Clemens, you learn later, also grew a pair of boobs to rival his wife's—one of the side effects of the steroids and human growth hormone (HGH) he used for the last 10 years of his career. If you're doing the math, that would be from the time he left the Red Sox as "washed up" and then saw his career reborn in Toronto, New York and Houston.

The jock-sniffing press was party to this deception. Reporters duly credited the ridiculous surge in the Rocket's numbers to a tough workout regimen devised by Brian McNamee, his personal trainer—the spin Clemens gave them. There was just one catch: McNamee was also his drug supplier and often the guy who wielded the syringe.

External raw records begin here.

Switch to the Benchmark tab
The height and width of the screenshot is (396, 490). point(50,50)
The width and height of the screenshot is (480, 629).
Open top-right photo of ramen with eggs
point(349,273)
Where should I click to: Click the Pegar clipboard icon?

Though other spoiled, overpaid stars had similar lifestyles, Icon focuses on Clemens, who seems to have behaved like a gangsta rapper: the drugs, the private jet, the jet-black Hummer, chicks on the side, luxury condos for his assignations. All that was lacking to complete the scenario was a drive-by shooting.

How sleazy was this Rocket? How about partying with Monica Lewinsky at the Manhattan hotel where he was shacked up with his drug-addicted mistress, the nearly underaged Mindy McCready?

The book's title is just plain wrong. Clemens was a much-feared pitcher, but iconic status comes to those who are revered. He was always known as more of a thug. He will always be known for throwing the splintered head of a bat at Mike Piazza in a World Series game (an act later blamed on "'roid rage") only months after he nearly ended the all-star catcher's career, if not life, with a savage beaning for which he never apologized.

And what is so "American" about Clemens that is not true of Bonds, Jason Giambi, McGwire, A-Rod and others? That he's from Texas? That he's a dickhead?

No, the most American thing about this story is the total lack of leadership at the top. Commissioner Bud Selig, a former team owner, has spent his disgraced tenure cutting media deals, raking in the cash and looking the other way when trouble beckons. As a result, he only acted when the Bonds scandal broke—his Hurricane Katrina. Though the steroid abuse was baseball's open secret for a decade, Selig waited until 2007, when he brought in George Mitchell to investigate.

Perhaps it is time that the National Pastime, like the White House, had some adult supervision again.